The answer is so simple, but unfortunately one which the Industry was ignorant and negligent about till date - addressing the higher ‘aspirational needs’ of an employee. And surprisingly it carries in itself the secret of a more sustainable and lasting unique experience.

The strategy to address the aspirational need as opposed to the ‘red ocean’ of existential needs starts with the basic assumption that every employee has a selfish creative streak in him, on an individual level he is always on the look out for a larger cause. This is not to underplay the importance of money but to depose it from its anointment of being the ruler of the game.

Today’s employee is similar to a child in many ways - curious, creative, and hungry to create something big. This was the understanding that gave way to ‘unique employee experience’ that we offer to our people today – by unleashing their potential and captivating their imagination at a very high level.

Allowing your employees to innovate, create, and completely transform a dream or an idea into a profitable venture within the organizational environment holds the employees’ attention and engagement for long. Give them the building blocks, not just gizmo toys. Give them that ‘larger cause’ they are looking for beyond compensation and perks. Let them own tomorrow’s enterprise. Employees can be equal partners and participants in the company’s success. Each and every individual within the company has the potential to transform and provide value to the customers.

But to do this you may need to break down all hierarchies; even if it means destroying the president’s office. The most important piece of the jigsaw puzzle to retain the star employees is only through letting them unleash their creativity and potential in creating their own ventures within the organization. This is what will make them stay engaged and create value for the organization at large.

So the realization was clear - in totality it is not about creating a new kind of corporation but supporting, recognizing, and empowering the extra-ordinary individuals that are already part of your teams.

Think of initiatives that will give employees complete accountability of the company’s service offerings and also the space for voicing their individual thoughts.

We claim to be the world’s largest democracy but tend to run our businesses in a dictatorial fashion – with command and control. This style may have suited the traditional manufacturing setups, but for service industry players like us the new challenge is a change of attitude about trust, transparency, and flexibility with the employees.

A report by Gartner says “top-performing enterprises deem collaborative workforce investments as valid enterprise initiatives to optimize business processes and improve business outcomes.”

An observation that is quite right, and close to what we did back in 2005 in the first phase of our five year long transformation journey. Truly empowering initiatives like the ‘Talent Transformation School’, iGen, wherein an employee can share his idea and own its implementation too, U&I where he could directly share his thoughts and ideas directly with me and give his creativity exposure across the organization. We have also launched a ‘FasTrack’ plan for our employees where they could, based on their efforts and results, and accelerate their growth path anywhere between 2-3 years ahead of their Industry peers. We gave them ready-to-use information, we gave them applicable knowledge, we heard them, we acted on their mandate, we catalyzed their intraprenuership and in this entire process we unleashed their potential. When the service industry at large was focusing on ‘customer above all else’, we embraced a philosophy called ‘Employee First’ that put our employees on top of the organizational pyramid.

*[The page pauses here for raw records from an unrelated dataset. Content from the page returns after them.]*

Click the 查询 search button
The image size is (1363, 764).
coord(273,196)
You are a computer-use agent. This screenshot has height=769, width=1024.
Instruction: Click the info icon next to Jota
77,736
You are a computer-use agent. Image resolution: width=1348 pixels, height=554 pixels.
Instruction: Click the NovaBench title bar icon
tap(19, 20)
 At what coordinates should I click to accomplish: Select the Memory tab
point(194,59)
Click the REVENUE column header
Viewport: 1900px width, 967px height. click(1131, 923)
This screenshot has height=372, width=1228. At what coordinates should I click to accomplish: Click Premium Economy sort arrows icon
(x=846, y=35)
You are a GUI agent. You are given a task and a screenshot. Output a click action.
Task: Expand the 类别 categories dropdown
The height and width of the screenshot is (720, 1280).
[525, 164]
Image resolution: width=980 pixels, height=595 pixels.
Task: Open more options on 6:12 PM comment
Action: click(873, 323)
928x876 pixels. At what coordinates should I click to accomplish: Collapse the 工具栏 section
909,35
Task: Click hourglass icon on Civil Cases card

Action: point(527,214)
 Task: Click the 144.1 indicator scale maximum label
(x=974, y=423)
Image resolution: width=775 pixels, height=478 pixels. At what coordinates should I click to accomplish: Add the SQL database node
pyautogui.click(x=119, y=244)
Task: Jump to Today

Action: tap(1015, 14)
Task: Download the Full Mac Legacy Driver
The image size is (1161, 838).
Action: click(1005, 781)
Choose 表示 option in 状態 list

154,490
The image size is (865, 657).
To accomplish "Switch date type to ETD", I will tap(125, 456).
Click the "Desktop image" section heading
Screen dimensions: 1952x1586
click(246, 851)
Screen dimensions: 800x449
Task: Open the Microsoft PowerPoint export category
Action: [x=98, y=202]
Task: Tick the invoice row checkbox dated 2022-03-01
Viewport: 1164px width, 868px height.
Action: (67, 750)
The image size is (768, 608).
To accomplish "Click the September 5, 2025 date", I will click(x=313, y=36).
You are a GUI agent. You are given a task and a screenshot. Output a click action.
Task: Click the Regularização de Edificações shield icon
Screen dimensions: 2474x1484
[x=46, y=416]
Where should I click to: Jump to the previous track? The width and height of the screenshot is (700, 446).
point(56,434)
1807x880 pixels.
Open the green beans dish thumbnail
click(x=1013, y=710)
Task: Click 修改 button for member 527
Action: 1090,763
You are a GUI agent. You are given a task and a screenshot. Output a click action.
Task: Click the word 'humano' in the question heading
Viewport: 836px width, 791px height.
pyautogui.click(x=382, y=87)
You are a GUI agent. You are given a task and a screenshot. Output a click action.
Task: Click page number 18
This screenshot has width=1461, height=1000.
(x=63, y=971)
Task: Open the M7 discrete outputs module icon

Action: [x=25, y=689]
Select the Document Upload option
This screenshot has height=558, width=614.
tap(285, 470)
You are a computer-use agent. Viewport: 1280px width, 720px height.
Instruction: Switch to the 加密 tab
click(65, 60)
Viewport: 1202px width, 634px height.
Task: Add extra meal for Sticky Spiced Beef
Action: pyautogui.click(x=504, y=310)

We are not done as yet in the transformational journey, and already the strategy has provoked a sea change in the company. Believe it or not, greater customer loyalty, better engagements, higher revenues, and drastic reduction in attrition levels are few benefits of this ‘blue ocean’ thinking.

When I see empowered employees who are transforming and are ready to contribute value at all times, I feel proud that we dared to be different ahead of others. I am happy to know the different path we started to traverse has built a solid foundation for a sustainable and successful enterprise that will withstand all odds in the coming times.